Why the FDA should think like a surgeon


— On a visit to her prenatal physician, Margaret Boeme and her husband received unwelcome news— their unborn baby had a spinal tumor. Several doctors recommended the Boemes terminate the pregnancy, but the couple refused to give up.

Finally, they found doctors willing to perform a risky open fetal procedure to remove the tumor. Twelve weeks later, Boeme gave birth to a beautiful baby girl.

When surgeons take these risks, it’s inspiring. But when the FDA does something similar— in particular, rethinking a new drug’s review pathway so that patients without any options can have one— some consider it scandalous.

That’s just wrong. Like a surgeon, the FDA should follow proper procedures, always. But those procedures should allow for advances in regulatory science— such as the patient voice.

In mid-September, the FDA approved Exondys 51, the first drug specifically indicated for Duchenne muscular dystrophy. DMD is a rare disease that strikes boys as young as three, atrophying their muscles and eventually taking their lives. While clinical trials were incomplete, they did demonstrate that the drug carries few side effects and holds the potential to slow the progression of DMD.

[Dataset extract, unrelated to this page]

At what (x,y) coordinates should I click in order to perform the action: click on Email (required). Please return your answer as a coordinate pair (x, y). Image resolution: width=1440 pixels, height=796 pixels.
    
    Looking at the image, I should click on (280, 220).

For patients, the FDA’s approval represented a “watershed moment.” Until this drug arrived on the scene, DMD sufferers had no viable treatment options whatsoever. Now, they have a chance to live to adulthood. Yet others insist the FDA made a mistake.

Giant insurer Anthem, for instance, claimed the FDA shouldn’t have approved the medicine since it did not have sufficient evidence. As a result, Anthem is refusing to cover it. The decision will deprive hundreds of patients of their only chance to reach adulthood.

Two doctors even went so far as to say that the FDA approval represents, a “worrisome model” for future targeted drug approvals. They urged the FDA not to approve drugs just because they “show positive effects on the body . . . without actually making any measurable difference in patients’ health.”

In the case of medications for common illnesses, these doctors are correct: There is no compelling need for expedited approval but for orphan diseases— serious and life-threatening diseases that afflict small numbers of patients— expedited approval makes every difference.

The FDA should continue its rigorous scrutiny before granting approval to new medications. But when patients with rare diseases plead with the FDA to clear a drug that’s proven not to be harmful and holds the potential to be helpful— well, then it would be cruel if FDA policy prohibited it.

The approval of Exondys 51 does not mean a free pass for bad science. Rather, it shows that the FDA is rightly supplementing its scrupulous review process with a dose of compassion for patients. By balancing the need for speed, accuracy, and improved public health, the agency has taken the next step towards a 21st century, entrepreneurial regulatory system and positioned itself as an innovation accelerator.

Like Margaret Boeme’s surgeons, the FDA should take a chance when the situation demands it, and like her surgeons, the FDA should be applauded for doing so.

Peter J. Pitts, a former FDA associate commissioner, is president of the Center for Medicine in the Public Interest.